» **Stated problem**
Rename "computer-use agent" to "screen assistant" throughout the lines below, keep everything else unchanged, and leave the pictures out.

(Records from a data source)
□ □ □ □ □

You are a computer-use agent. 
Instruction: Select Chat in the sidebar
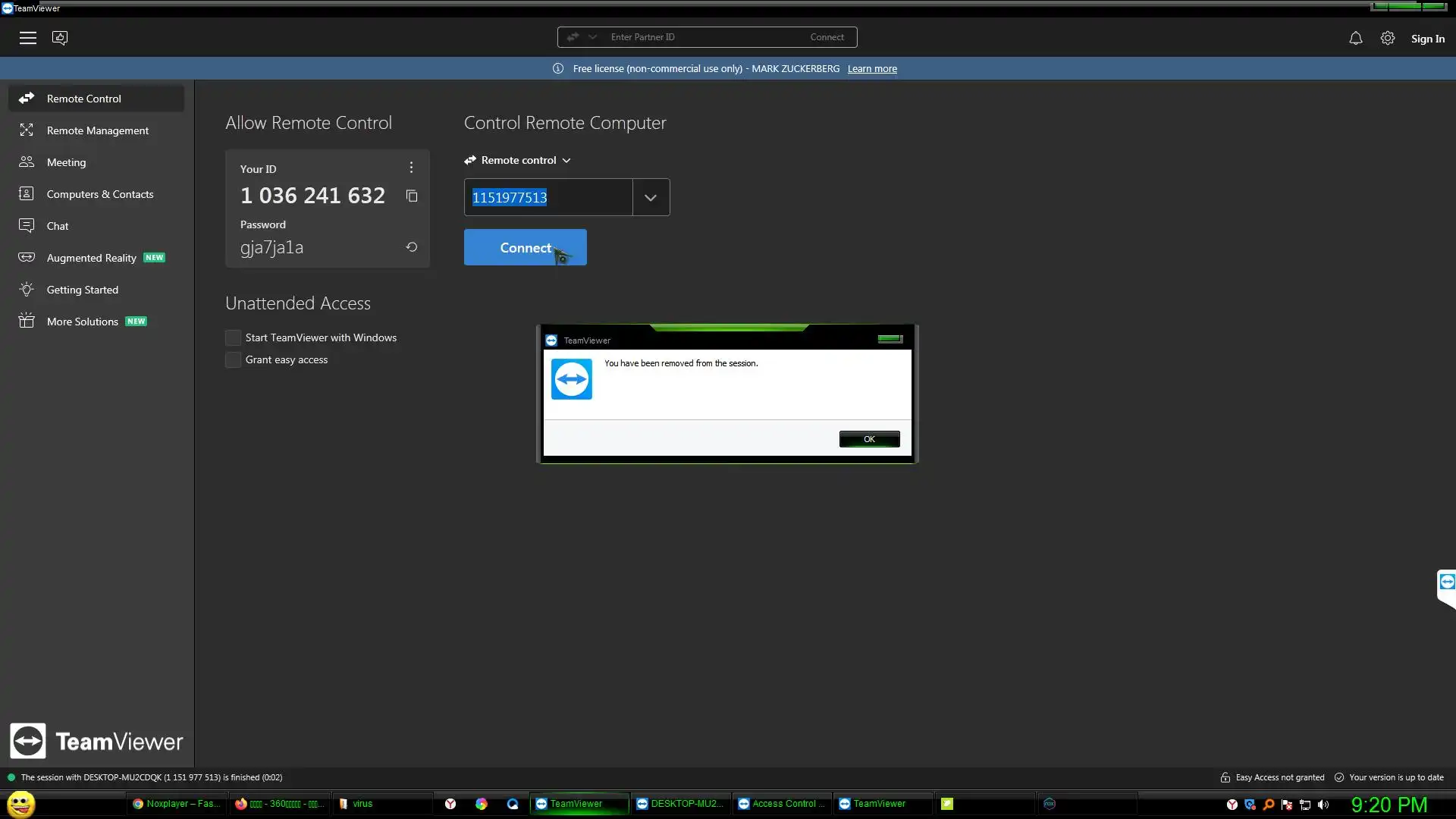[58, 226]
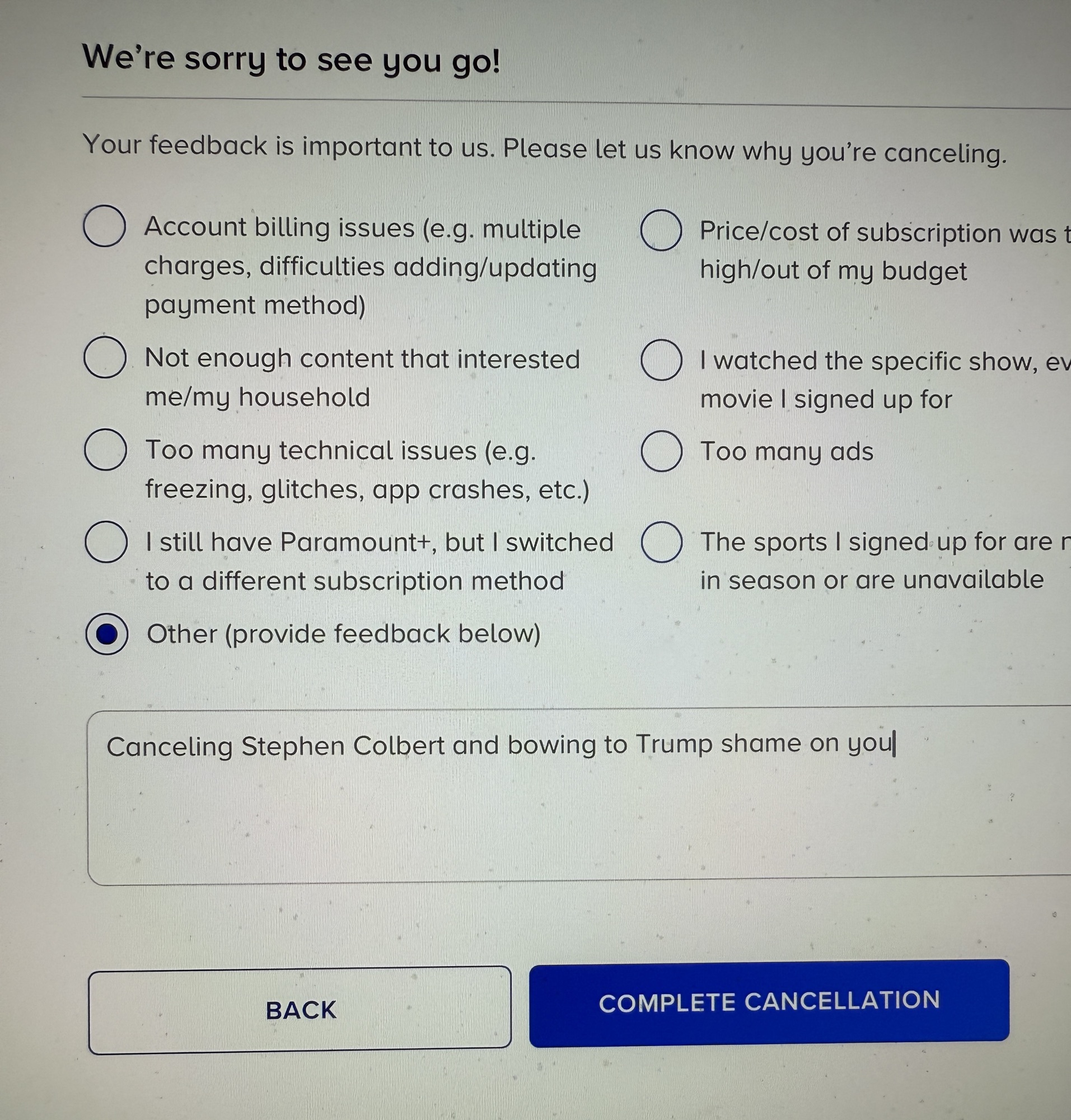Choose the Price/cost of subscription radio option
Screen dimensions: 1071x1120
point(661,230)
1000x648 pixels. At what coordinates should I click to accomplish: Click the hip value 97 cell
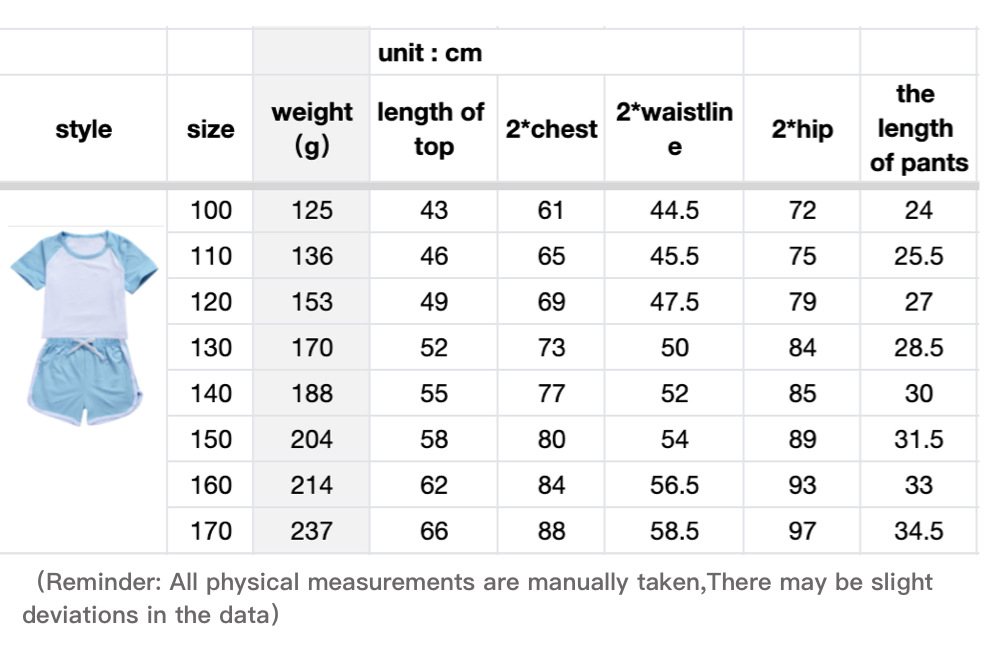point(802,530)
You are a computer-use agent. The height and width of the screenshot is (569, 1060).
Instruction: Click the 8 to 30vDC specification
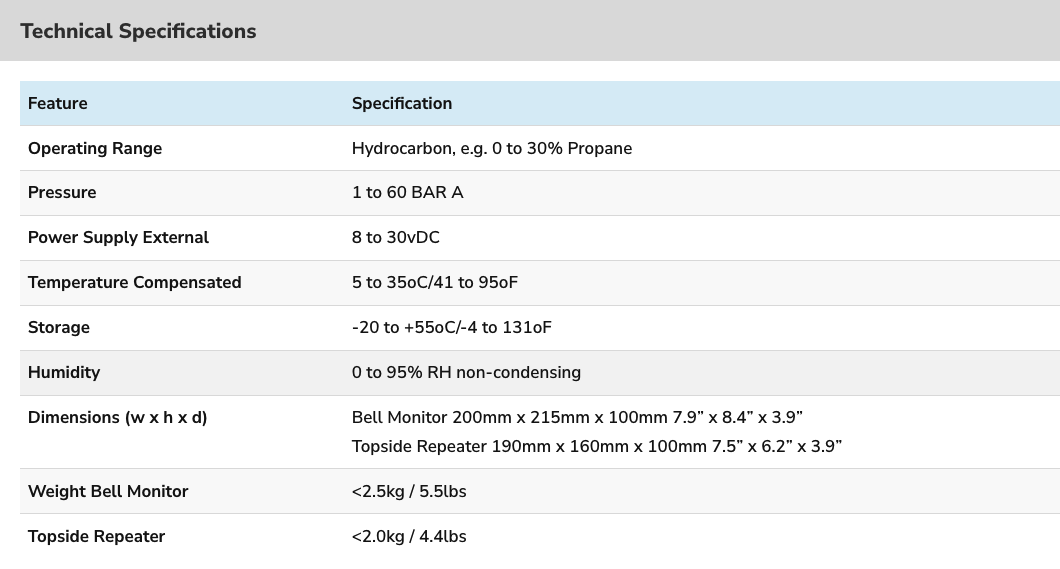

□ □ □ □ □

» **Final result**
You are a screen assistant. 
Instruction: Select Chat in the sidebar
[58, 226]
Choose the Price/cost of subscription radio option
Screen dimensions: 1071x1120
point(661,230)
1000x648 pixels. At what coordinates should I click to accomplish: Click the hip value 97 cell
point(802,530)
You are a screen assistant. The height and width of the screenshot is (569, 1060).
Instruction: Click the 8 to 30vDC specification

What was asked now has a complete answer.